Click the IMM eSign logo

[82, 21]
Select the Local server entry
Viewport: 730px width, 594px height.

...

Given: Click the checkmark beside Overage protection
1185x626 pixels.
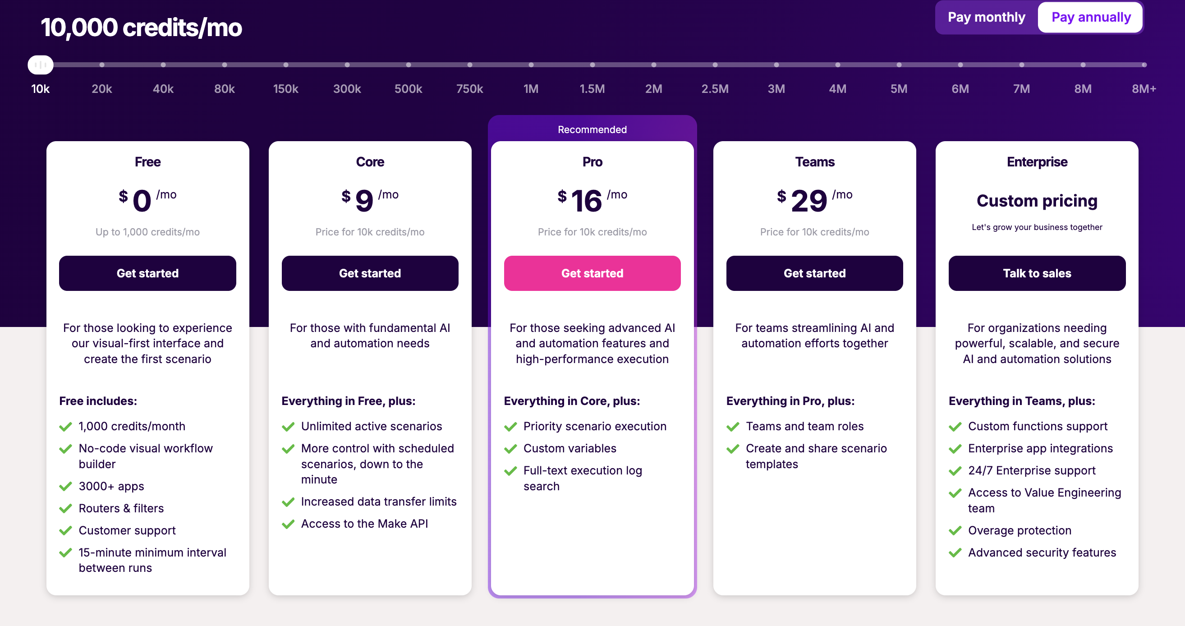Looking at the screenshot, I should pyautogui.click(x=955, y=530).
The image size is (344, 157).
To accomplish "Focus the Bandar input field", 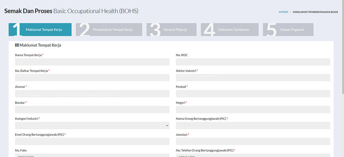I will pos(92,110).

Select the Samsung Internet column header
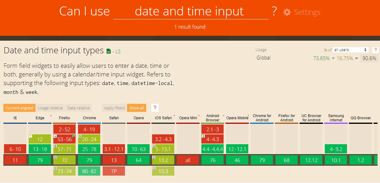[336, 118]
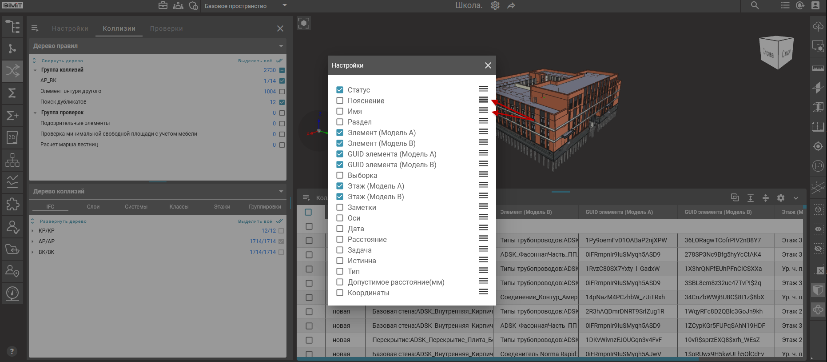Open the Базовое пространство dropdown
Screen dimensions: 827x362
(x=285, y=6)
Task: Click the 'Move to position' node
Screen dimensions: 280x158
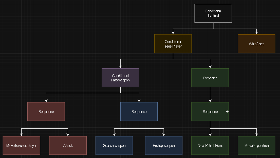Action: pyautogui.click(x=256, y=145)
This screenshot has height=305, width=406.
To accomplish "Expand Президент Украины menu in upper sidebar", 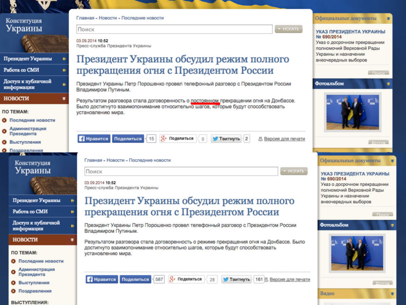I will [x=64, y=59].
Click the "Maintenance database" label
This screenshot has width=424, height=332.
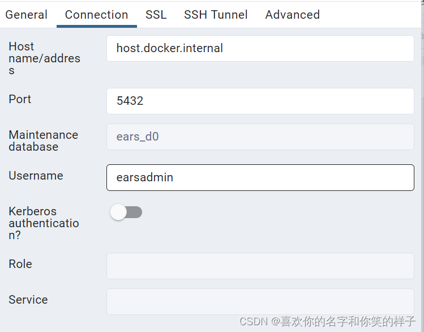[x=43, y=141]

Brief:
Print only what lies in the material above starting at the line with "Click the IMM eSign logo" and ending at the line with "Viewport: 730px width, 594px height.", every line exactly as given.

Exercise response:
Click the IMM eSign logo

[82, 21]
Select the Local server entry
Viewport: 730px width, 594px height.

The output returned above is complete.